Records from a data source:
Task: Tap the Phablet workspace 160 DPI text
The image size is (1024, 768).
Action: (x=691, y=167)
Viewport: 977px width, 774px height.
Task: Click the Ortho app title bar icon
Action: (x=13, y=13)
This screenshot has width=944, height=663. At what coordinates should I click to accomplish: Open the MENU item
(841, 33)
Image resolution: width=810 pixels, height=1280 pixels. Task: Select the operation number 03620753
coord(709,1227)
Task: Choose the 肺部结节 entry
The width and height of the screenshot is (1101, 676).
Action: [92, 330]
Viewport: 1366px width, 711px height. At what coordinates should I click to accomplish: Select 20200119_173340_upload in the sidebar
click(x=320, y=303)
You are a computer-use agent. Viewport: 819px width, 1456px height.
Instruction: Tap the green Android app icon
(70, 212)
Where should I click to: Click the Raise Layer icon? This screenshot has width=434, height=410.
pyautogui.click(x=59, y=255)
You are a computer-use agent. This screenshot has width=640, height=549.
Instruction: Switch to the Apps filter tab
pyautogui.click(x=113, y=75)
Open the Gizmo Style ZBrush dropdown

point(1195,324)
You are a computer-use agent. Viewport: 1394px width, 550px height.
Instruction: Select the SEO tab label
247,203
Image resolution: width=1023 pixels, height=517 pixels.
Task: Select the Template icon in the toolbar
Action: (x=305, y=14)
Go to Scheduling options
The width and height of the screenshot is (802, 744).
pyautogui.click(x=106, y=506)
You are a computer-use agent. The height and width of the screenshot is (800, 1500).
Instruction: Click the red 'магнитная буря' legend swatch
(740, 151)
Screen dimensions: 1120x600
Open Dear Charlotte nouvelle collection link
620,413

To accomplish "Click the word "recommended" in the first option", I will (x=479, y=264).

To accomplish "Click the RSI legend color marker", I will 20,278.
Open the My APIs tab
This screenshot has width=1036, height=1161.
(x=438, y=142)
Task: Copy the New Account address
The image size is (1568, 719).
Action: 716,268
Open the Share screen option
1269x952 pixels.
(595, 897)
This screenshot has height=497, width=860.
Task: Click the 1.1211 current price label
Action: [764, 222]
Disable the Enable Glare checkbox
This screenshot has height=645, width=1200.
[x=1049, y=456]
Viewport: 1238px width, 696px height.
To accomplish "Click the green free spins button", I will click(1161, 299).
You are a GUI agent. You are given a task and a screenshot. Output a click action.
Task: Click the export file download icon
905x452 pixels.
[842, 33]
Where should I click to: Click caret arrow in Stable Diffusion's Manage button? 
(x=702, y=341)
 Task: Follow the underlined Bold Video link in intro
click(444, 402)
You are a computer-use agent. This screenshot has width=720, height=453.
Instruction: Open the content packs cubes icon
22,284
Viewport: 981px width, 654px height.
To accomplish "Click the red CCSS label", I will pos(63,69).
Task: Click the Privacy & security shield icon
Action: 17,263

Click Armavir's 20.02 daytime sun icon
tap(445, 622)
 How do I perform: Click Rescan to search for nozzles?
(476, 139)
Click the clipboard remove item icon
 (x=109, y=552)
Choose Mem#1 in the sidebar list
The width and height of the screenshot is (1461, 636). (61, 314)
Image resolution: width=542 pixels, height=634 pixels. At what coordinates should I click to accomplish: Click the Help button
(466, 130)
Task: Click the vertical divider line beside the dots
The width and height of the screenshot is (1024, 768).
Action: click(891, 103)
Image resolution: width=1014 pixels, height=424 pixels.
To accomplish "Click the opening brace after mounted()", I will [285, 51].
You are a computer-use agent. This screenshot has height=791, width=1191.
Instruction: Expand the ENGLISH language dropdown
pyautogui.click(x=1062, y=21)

Task brief >> Please give an exact copy of the lines above, beginning with the line containing "The width and height of the screenshot is (1101, 676)." and running through the line containing "Open the Share screen option", and of no other lines.

Answer to this task >>
The width and height of the screenshot is (1101, 676).
Action: [92, 330]
Viewport: 1366px width, 711px height. At what coordinates should I click to accomplish: Select 20200119_173340_upload in the sidebar
click(x=320, y=303)
You are a computer-use agent. Viewport: 819px width, 1456px height.
Instruction: Tap the green Android app icon
(70, 212)
Where should I click to: Click the Raise Layer icon? This screenshot has width=434, height=410.
pyautogui.click(x=59, y=255)
You are a computer-use agent. This screenshot has width=640, height=549.
Instruction: Switch to the Apps filter tab
pyautogui.click(x=113, y=75)
Open the Gizmo Style ZBrush dropdown

point(1195,324)
You are a computer-use agent. Viewport: 1394px width, 550px height.
Instruction: Select the SEO tab label
247,203
Image resolution: width=1023 pixels, height=517 pixels.
Task: Select the Template icon in the toolbar
Action: (x=305, y=14)
Go to Scheduling options
The width and height of the screenshot is (802, 744).
pyautogui.click(x=106, y=506)
You are a computer-use agent. The height and width of the screenshot is (800, 1500).
Instruction: Click the red 'магнитная буря' legend swatch
(740, 151)
Screen dimensions: 1120x600
Open Dear Charlotte nouvelle collection link
620,413

To accomplish "Click the word "recommended" in the first option", I will (x=479, y=264).

To accomplish "Click the RSI legend color marker", I will 20,278.
Open the My APIs tab
This screenshot has width=1036, height=1161.
(x=438, y=142)
Task: Copy the New Account address
The image size is (1568, 719).
Action: 716,268
Open the Share screen option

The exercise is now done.